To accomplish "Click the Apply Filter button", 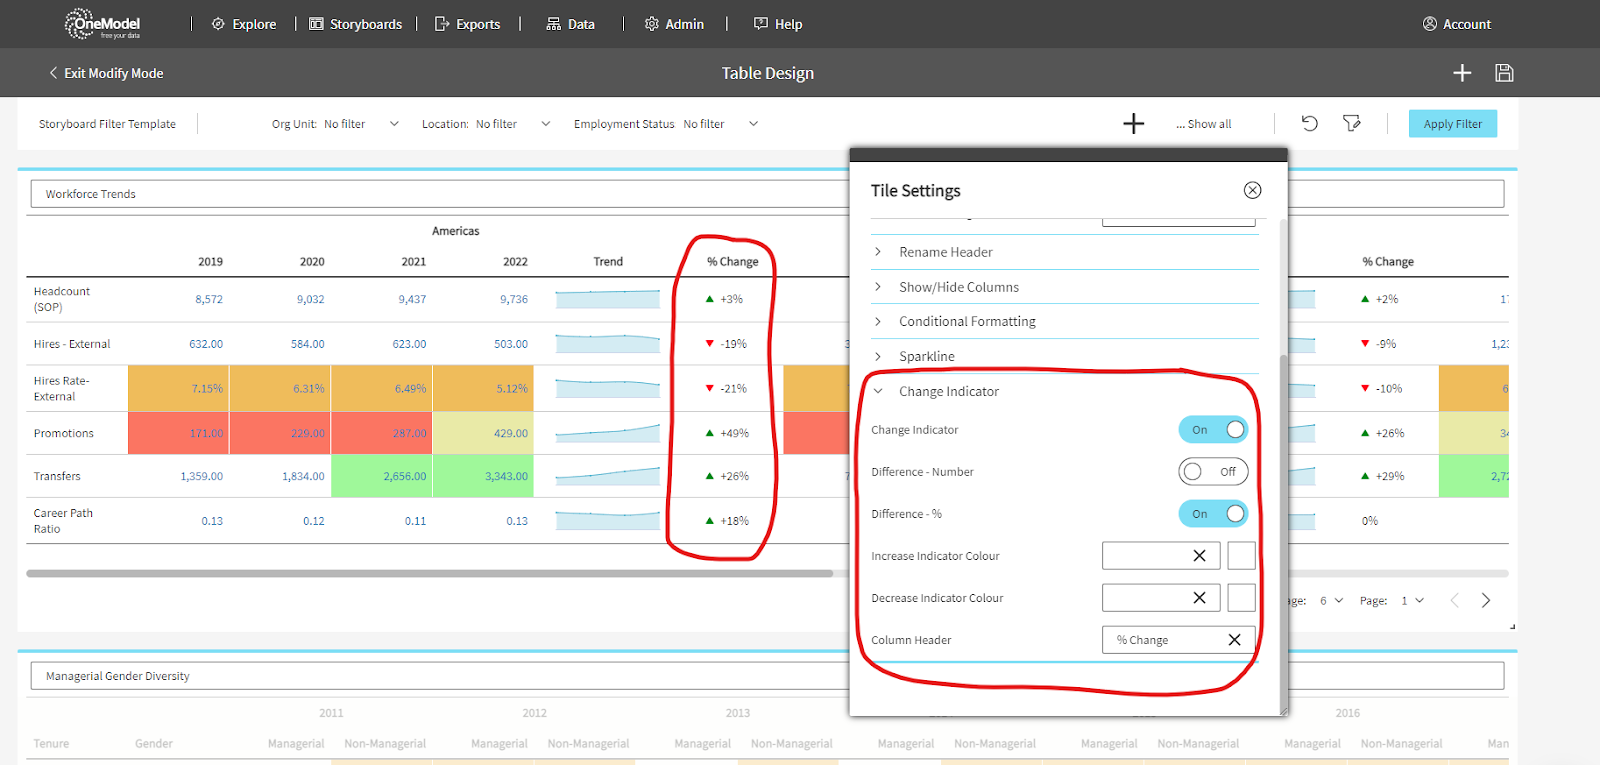I will 1452,124.
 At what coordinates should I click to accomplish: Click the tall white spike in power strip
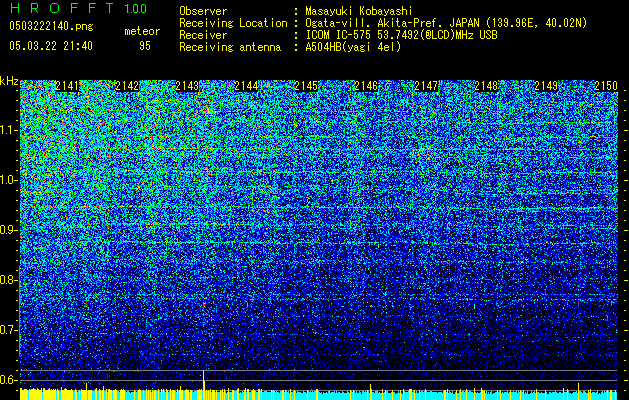click(204, 379)
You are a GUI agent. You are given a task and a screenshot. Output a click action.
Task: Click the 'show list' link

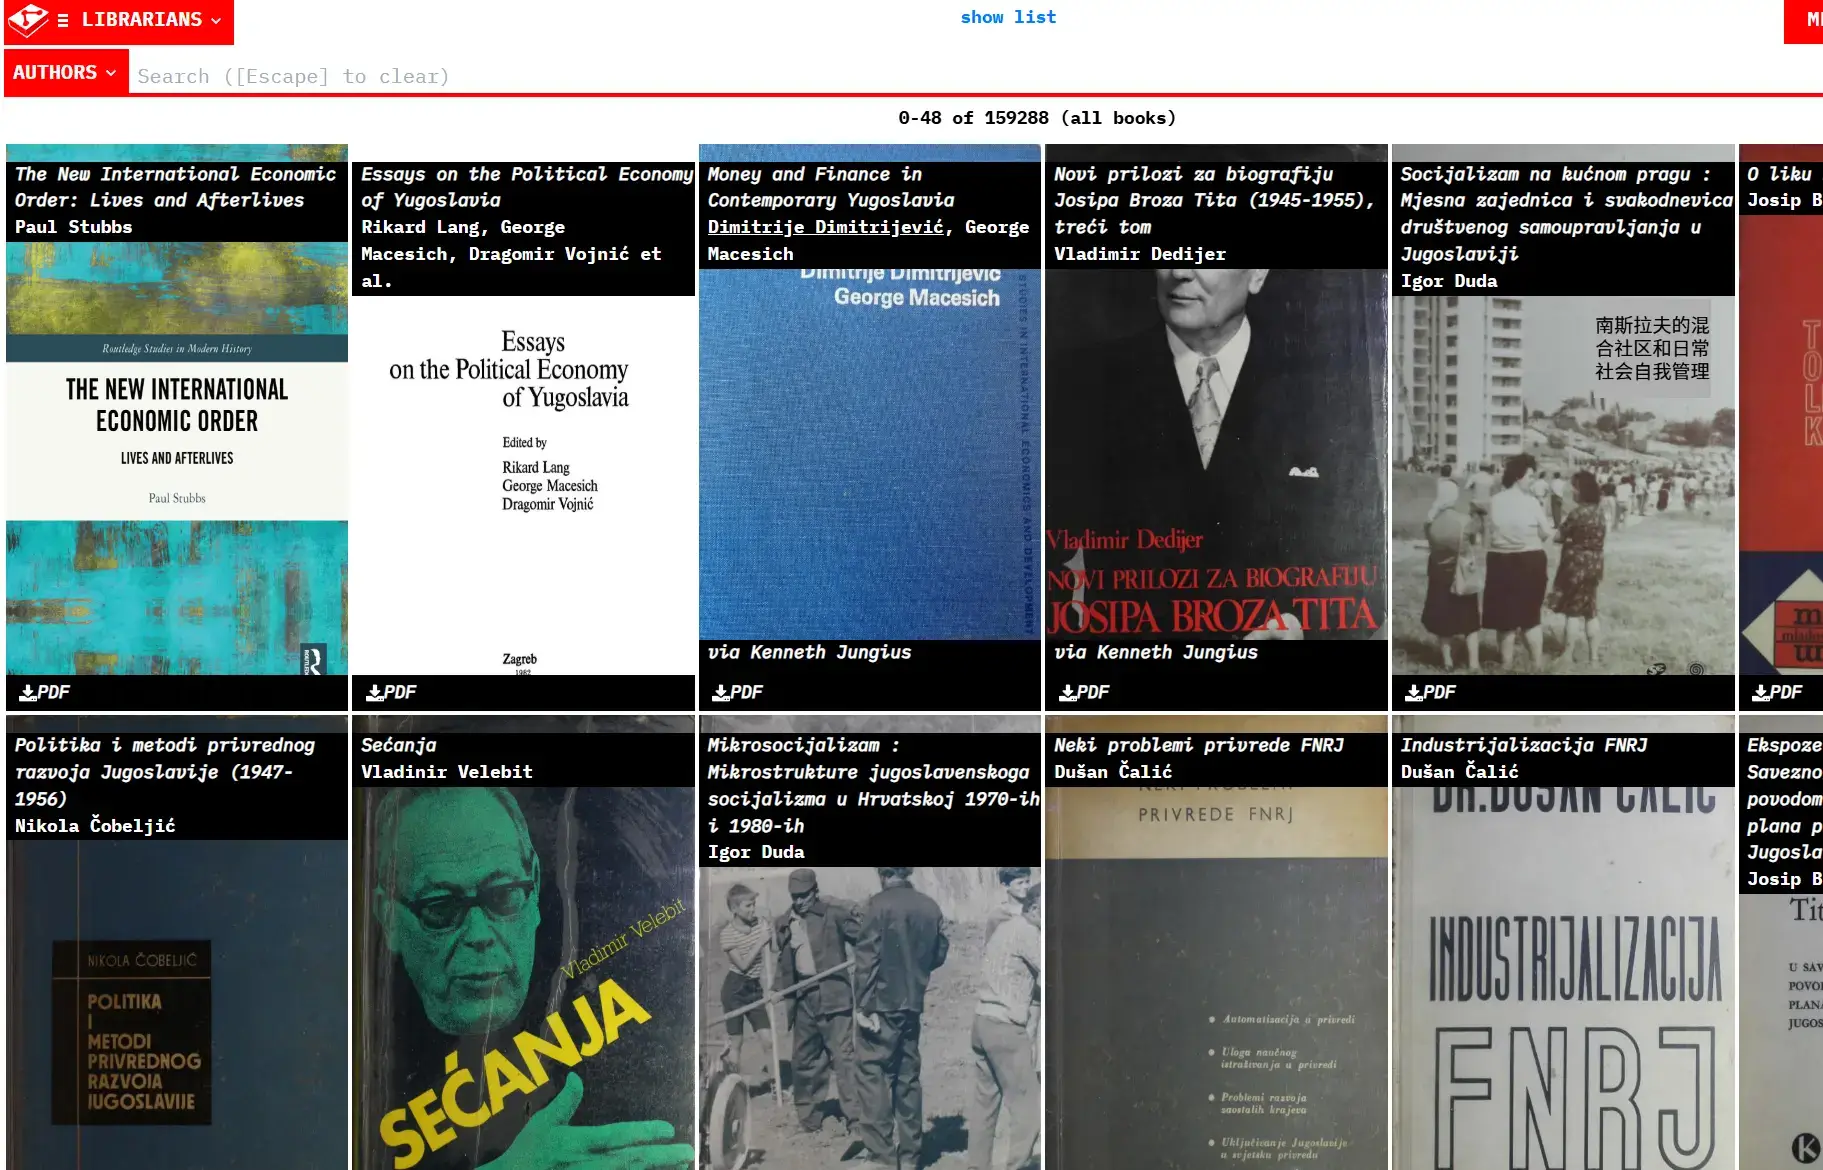[1007, 17]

▶ EXERCISE INSTRUCTIONS
Set down again, exactly, the lines from the one with "At what coordinates" to the last line of the data, both included and pictures excluded.

▶ REPLY TO THE EXERCISE
 At what coordinates should I click to accomplish: Click the tall white spike in power strip
click(204, 379)
You are a GUI agent. You are given a task and a screenshot. Output a click action.
Task: Click the 'show list' link

[1007, 17]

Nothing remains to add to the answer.